### DESCRIPTION OF THE TASK
Can you reproduce each of the rows below word for word, leaving nothing out?

### PROVIDED ENTRIES
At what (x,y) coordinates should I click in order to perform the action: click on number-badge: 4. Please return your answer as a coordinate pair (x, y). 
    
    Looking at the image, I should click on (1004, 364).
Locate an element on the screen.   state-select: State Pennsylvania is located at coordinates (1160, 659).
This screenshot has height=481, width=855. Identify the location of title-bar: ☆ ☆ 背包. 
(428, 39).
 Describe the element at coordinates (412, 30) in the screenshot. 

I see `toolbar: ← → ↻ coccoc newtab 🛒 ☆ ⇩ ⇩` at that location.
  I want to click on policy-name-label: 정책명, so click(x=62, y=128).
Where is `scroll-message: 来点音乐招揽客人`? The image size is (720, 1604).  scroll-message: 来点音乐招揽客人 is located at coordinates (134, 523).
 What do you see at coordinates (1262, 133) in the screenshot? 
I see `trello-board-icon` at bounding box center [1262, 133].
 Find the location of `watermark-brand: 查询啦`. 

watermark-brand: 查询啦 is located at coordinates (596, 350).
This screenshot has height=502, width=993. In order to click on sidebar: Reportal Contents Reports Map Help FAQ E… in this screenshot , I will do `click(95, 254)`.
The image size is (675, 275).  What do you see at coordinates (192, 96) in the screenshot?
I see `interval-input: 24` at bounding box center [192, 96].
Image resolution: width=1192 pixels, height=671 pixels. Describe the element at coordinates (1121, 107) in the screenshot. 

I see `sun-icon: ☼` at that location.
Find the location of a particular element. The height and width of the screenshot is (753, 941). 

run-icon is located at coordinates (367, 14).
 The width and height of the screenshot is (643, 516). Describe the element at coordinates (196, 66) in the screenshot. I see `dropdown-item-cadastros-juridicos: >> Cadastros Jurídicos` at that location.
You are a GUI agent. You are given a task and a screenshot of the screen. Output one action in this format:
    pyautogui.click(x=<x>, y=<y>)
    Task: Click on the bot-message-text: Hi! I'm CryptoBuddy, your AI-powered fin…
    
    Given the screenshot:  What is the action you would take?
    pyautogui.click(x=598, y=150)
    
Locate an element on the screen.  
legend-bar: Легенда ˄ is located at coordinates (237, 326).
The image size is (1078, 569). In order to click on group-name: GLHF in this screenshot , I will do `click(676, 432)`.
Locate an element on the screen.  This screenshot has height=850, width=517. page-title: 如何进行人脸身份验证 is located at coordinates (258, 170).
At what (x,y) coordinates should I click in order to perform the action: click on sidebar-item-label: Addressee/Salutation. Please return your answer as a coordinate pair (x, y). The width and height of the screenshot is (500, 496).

### THE ANSWER
At what (x,y) coordinates should I click in order to perform the action: click on number-badge: 4. Please return your answer as a coordinate pair (x, y). 
    
    Looking at the image, I should click on (1004, 364).
Locate an element on the screen.   state-select: State Pennsylvania is located at coordinates (1160, 659).
This screenshot has height=481, width=855. Identify the location of title-bar: ☆ ☆ 背包. 
(428, 39).
 Describe the element at coordinates (412, 30) in the screenshot. 

I see `toolbar: ← → ↻ coccoc newtab 🛒 ☆ ⇩ ⇩` at that location.
  I want to click on policy-name-label: 정책명, so click(x=62, y=128).
Where is `scroll-message: 来点音乐招揽客人`? The image size is (720, 1604).  scroll-message: 来点音乐招揽客人 is located at coordinates (134, 523).
 What do you see at coordinates (1262, 133) in the screenshot? 
I see `trello-board-icon` at bounding box center [1262, 133].
 Find the location of `watermark-brand: 查询啦`. 

watermark-brand: 查询啦 is located at coordinates (596, 350).
This screenshot has height=502, width=993. In order to click on sidebar: Reportal Contents Reports Map Help FAQ E… in this screenshot , I will do `click(95, 254)`.
The image size is (675, 275).  What do you see at coordinates (192, 96) in the screenshot?
I see `interval-input: 24` at bounding box center [192, 96].
Image resolution: width=1192 pixels, height=671 pixels. Describe the element at coordinates (1121, 107) in the screenshot. 

I see `sun-icon: ☼` at that location.
Find the location of a particular element. The height and width of the screenshot is (753, 941). 

run-icon is located at coordinates (367, 14).
 The width and height of the screenshot is (643, 516). Describe the element at coordinates (196, 66) in the screenshot. I see `dropdown-item-cadastros-juridicos: >> Cadastros Jurídicos` at that location.
You are a GUI agent. You are given a task and a screenshot of the screen. Output one action in this format:
    pyautogui.click(x=<x>, y=<y>)
    Task: Click on the bot-message-text: Hi! I'm CryptoBuddy, your AI-powered fin…
    
    Given the screenshot:  What is the action you would take?
    pyautogui.click(x=598, y=150)
    
Locate an element on the screen.  
legend-bar: Легенда ˄ is located at coordinates (237, 326).
The image size is (1078, 569). In order to click on group-name: GLHF in this screenshot , I will do `click(676, 432)`.
Locate an element on the screen.  This screenshot has height=850, width=517. page-title: 如何进行人脸身份验证 is located at coordinates (258, 170).
At what (x,y) coordinates should I click in order to perform the action: click on sidebar-item-label: Addressee/Salutation. Please return your answer as a coordinate pair (x, y). The width and height of the screenshot is (500, 496).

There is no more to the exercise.